*** Given data

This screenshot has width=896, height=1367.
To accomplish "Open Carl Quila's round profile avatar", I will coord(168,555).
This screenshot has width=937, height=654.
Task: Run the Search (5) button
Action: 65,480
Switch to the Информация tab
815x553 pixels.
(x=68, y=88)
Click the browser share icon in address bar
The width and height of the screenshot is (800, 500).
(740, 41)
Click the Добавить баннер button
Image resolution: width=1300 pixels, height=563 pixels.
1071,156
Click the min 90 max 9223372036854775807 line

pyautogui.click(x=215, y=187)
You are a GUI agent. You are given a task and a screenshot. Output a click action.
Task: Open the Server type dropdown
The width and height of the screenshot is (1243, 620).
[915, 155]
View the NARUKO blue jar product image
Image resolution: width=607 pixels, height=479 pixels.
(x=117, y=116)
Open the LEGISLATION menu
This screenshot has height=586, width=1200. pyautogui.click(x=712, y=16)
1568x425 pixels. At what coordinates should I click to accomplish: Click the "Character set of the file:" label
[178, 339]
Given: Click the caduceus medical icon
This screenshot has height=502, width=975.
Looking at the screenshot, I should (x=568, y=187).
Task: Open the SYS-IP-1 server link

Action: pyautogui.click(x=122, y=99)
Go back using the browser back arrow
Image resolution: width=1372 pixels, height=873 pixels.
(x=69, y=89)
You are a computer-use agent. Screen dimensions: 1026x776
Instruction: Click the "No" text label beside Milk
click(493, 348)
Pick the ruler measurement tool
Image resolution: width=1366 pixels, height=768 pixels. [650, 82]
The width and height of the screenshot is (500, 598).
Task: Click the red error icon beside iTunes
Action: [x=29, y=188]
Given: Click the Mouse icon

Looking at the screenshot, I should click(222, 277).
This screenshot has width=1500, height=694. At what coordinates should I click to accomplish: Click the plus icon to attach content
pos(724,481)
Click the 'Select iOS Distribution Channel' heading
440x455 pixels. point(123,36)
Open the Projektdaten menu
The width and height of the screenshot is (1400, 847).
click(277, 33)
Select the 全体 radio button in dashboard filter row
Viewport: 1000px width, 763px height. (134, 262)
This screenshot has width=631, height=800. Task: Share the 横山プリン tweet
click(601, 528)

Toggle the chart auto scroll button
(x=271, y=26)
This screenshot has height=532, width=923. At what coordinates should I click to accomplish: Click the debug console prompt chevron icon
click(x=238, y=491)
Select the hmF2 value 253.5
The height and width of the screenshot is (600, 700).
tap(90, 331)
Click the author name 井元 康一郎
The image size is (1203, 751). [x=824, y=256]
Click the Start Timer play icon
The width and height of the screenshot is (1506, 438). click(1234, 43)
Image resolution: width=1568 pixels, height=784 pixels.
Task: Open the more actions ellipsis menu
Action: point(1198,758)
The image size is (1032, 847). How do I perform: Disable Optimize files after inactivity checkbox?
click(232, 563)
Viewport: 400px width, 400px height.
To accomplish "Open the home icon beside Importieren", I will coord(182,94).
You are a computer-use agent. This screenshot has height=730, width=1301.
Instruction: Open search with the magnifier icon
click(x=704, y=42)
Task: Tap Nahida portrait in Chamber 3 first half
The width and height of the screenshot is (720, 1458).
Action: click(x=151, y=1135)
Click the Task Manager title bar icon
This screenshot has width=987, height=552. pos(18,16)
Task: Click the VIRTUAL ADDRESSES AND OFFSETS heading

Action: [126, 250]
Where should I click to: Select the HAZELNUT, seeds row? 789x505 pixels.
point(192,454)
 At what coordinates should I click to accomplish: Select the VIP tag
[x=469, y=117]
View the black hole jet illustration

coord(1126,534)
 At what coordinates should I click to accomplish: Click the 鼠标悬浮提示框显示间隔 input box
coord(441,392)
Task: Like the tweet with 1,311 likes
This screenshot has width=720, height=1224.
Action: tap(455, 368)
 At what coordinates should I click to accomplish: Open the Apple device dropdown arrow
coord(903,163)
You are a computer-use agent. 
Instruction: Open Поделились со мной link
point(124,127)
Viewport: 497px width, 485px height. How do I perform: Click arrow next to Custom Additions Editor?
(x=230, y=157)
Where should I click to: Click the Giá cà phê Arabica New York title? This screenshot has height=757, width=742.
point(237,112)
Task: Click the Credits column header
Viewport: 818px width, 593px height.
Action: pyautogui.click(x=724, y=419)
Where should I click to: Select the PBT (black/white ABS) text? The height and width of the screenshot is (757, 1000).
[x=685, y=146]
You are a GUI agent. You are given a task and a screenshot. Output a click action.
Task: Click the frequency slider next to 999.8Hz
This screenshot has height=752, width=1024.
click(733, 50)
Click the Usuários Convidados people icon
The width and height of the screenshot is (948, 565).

******

> [Activity] If the string "agent" is in a line of the entries, pick that line out.

> [Exercise response]
You are a GUI agent. You are given a task and a screenshot. Output a click action.
You are a computer-use agent. Screen dimensions: 1026x776
You are a computer-use agent. This screenshot has height=730, width=1301.
You are a computer-use agent. 
You are a GUI agent. You are given a task and a screenshot. Output a click action.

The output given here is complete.